The Arizona Republic's front-page profile on me today spent a lot of time reviewing and recording what I wrote and thought more than 20 years ago, when I was in college.
It is interesting how often Janet Napolitano's campaign talking points -- as reflected in the statements of her surrogates or Democratic Party-funded attacks -- wind up in supposedly objective features on me.
Unwilling to defend Janet Napolitano's failure to secure the border, failure to lessen crime, and failure to improve education, transportation or CPS, they would much rather take a few sentences I wrote in college out of context and run against that.
In that task they have a lot of help in the mainstream media.
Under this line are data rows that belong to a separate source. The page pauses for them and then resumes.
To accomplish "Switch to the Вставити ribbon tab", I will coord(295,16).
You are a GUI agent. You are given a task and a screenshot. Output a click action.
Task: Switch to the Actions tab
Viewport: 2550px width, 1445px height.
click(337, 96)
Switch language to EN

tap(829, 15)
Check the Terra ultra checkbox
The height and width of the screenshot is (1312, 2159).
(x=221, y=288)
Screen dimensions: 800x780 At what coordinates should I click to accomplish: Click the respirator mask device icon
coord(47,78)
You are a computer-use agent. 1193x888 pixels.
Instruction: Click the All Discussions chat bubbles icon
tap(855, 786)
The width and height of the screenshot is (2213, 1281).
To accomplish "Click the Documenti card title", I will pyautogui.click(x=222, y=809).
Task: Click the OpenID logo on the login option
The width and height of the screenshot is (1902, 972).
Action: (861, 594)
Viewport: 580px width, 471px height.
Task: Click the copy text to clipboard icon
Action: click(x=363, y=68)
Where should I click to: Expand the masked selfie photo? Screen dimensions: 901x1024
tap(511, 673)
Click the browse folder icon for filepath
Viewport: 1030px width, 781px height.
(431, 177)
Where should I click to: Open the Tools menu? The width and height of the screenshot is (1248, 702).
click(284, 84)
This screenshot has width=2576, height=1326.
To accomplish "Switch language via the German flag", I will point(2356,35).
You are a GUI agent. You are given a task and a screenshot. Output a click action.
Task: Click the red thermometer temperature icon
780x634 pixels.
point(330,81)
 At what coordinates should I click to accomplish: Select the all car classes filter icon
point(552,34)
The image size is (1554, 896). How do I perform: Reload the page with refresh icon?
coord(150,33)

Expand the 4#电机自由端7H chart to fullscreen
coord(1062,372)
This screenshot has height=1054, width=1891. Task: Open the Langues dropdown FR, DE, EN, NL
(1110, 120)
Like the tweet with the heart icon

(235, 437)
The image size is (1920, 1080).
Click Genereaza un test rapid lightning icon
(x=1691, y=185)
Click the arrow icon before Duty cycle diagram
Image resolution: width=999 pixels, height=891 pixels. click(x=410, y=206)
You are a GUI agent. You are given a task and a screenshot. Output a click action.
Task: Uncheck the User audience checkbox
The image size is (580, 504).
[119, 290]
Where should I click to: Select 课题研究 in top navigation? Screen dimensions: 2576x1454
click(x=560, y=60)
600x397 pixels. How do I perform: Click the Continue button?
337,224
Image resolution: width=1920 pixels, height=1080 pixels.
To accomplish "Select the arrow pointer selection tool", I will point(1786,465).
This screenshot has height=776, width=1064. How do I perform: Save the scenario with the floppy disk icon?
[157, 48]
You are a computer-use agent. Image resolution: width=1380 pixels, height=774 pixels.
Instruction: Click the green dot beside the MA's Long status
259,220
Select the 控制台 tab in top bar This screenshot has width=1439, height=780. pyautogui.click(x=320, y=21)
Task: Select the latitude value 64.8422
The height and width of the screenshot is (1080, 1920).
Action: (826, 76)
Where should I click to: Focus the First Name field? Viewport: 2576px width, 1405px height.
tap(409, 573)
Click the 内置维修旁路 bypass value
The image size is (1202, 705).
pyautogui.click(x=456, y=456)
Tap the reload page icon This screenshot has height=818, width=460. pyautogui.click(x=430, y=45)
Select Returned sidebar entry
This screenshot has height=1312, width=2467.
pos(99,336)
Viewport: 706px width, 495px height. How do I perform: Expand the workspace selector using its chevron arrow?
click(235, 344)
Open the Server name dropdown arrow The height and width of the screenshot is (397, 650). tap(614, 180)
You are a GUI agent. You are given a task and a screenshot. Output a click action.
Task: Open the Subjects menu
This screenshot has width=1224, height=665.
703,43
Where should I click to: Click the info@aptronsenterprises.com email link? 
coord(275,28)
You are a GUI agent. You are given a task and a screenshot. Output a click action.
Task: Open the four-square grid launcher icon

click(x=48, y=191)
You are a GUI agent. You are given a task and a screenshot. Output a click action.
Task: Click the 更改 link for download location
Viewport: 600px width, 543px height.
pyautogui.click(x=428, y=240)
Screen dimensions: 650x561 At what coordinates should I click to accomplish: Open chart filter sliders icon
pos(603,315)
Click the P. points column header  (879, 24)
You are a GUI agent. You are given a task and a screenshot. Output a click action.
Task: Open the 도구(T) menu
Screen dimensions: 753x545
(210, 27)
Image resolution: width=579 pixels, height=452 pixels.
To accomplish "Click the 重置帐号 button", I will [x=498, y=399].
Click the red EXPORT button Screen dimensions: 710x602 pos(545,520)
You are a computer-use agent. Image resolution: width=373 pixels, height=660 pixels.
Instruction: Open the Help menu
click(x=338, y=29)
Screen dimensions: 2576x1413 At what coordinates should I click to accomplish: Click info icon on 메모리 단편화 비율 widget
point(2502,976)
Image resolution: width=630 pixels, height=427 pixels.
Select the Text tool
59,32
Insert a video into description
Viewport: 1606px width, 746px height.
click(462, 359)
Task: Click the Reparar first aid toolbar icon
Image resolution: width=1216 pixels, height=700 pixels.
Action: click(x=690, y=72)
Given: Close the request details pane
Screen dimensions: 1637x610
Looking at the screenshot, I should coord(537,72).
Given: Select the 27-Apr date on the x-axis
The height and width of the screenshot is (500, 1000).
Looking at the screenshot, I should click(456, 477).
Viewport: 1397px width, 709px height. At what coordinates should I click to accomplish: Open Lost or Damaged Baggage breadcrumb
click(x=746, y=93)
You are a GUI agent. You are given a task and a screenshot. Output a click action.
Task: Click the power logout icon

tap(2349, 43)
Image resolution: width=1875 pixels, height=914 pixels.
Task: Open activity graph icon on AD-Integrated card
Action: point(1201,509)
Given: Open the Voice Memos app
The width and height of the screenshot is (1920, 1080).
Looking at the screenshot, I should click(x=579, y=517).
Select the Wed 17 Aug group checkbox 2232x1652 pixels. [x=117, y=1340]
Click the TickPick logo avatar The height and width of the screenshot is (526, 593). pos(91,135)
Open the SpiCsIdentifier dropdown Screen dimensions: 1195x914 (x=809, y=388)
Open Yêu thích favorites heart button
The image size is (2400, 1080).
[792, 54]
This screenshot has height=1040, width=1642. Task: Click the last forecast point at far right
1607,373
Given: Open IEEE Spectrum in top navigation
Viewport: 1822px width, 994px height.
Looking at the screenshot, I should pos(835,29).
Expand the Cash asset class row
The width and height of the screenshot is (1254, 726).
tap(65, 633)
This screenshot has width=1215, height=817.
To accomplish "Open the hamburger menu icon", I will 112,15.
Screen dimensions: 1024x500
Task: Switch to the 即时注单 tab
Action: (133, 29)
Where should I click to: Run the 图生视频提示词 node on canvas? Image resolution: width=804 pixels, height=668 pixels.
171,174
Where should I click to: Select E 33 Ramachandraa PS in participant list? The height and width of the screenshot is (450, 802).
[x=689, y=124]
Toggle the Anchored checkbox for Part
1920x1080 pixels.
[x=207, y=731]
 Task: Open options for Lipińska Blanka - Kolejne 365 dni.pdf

In a low-budget election, it's nice when you have a 300-thousand-plus circulation newspaper to drive your campaign themes.
Here are the takeaways. I have been an award-winning, successful leader in all that I have done beginning in college. As such, I was out front speaking and writing about difficult policy issues when most college students and law students were bar-hopping. (And after viewing some of the distortions of my writings, I'm thinking bar-hopping might have been a better choice.)
My take on issues was so controversial that a liberal faculty voted me the Outstanding Graduate of the Walter Cronkite School of Journalism at ASU.
Do we really want "stealth" candidates for office who have never accomplished or taken a stand on anything?
And just to be fair, are these same objective journalists going back to determine exactly what Janet Napolitano did, said and believed when she was a radical feminist activist and one of the first two students in the women's studies program at Santa Clara College?
Are they talking to college classmates who she hasn't talked to in 20 years, like they did for my article? Will they give prominent space and credibility to her harshest critics and political opponents, as they did for my article?
Will they go back and determine her reputation when she first ran for Attorney General, as one liberal newspaper put it in 1998: "The feminist: Janet Napolitano.... She'd make a great candidate in, say, Massachusetts. But she's got the wrong profile to run in stodgy Arizona."
Will they review the cynical creation of her "made for politics" image as a tough prosecutor, as she acknowledged 8 years ago in a New Times feature:
Days after Bill Clinton's election, then-senator Dennis DeConcini called and asked Napolitano if she'd like to be U.S. attorney for the District of Arizona.
"I really didn't know what a U.S. attorney did," she admits. She took a few former U.S. attorneys to lunch, and decided she'd like the job.